An HFS+ filesystem has a coarse 1s timestamp resolution so that would
explain why the problem shows up there but not systems with subsecond
resolution.

Neither shelve or unshelve appear to use svn_sleep_for_timestamp().

-- 
Philip


Re: shelf-tests failure on macOS

2018-06-14 Thread Philip Martin
Julian Foad  writes:

> The most unusual thing about these failing tests is the data they
> write.

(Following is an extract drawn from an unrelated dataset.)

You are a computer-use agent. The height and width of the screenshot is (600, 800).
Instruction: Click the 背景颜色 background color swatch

Strings of 5 or 6 low-value bytes, like:
>
> '\0\1\2\3\4\5'
> '\5\4\3\2\1\0'

Those are the same size.  Could it be a filesystem timestamp resolution
issue?  The file changes but the timestamp does not and some change is
not detected?

-- 
Philip


Re: shelf-tests failure on macOS

2018-06-14 Thread Julian Foad
Daniel Shahaf wrote on 2018-06-14:
> Julian Foad wrote on Thu, 14 Jun 2018 16:06 +0100:
> > Branko Čibej wrote on 2018-06-14:
> > > A sync (which forces a write to disk) should not be necessary in cases
> > > like this one, as long as we close the file in Python — that should
> > > ensure a write to the OS buffers. If this were the problem, Subversion
> > > wouldn't work on macOS at all.
> > > 
> > > I still don't understand why this issue manifests only with the shelving
> > > tests,
> > 
> > The most unusual thing about these failing tests is the data they write. 
> > Strings of 5 or 6 low-value bytes, like:
> > 
> > '\0\1\2\3\4\5'
> > '\5\4\3\2\1\0'
> > '\1\6\3\4\5'
> > 
> > Just in case that gives anybody a clue.
> 
> In the link in the first post, the expected data is '\0\1\2\3\4\5' and
> the actual data is '\5\4\3\2\1\0'.  It looks like a uint48_t written
> with the wrong endianness.

No, no -- these are the literal strings that I put in the Python test code, 
just as written here, in order to test shelving of 'binary' data. For example, 
one test starts with file content '\0\1\2\3\4\5' and changes it to 
'\5\4\3\2\1\0' and shelves that change.

> Note that test 15 didn't fail in today's build, even though it did fail
> for the last four days in a row.  There don't seem to have been any
> relevant commits yesterday.

The exact location of the failures varies from one test run to another. Some 
tests fail at one point in one test run, then fail at a later or earlier point 
in another test run, but all failures seem to be of the same general form.

- Julian


Re: shelf-tests failure on macOS

2018-06-14 Thread Daniel Shahaf
Julian Foad wrote on Thu, 14 Jun 2018 16:06 +0100:
> Branko Čibej wrote on 2018-06-14:
> > A sync (which forces a write to disk) should not be necessary in cases
> > like this one, as long as we close the file in Python — that should
> > ensure a write to the OS buffers. If this were the problem, Subversion
> > wouldn't work on macOS at all.
> > 
> > I still don't understand why this issue manifests only with the shelving
> > tests,
> 
> The most unusual thing about these failing tests is the data they write. 
> Strings of 5 or 6 low-value bytes, like:
> 
> '\0\1\2\3\4\5'
> '\5\4\3\2\1\0'
> '\1\6\3\4\5'
> 
> Just in case that gives anybody a clue.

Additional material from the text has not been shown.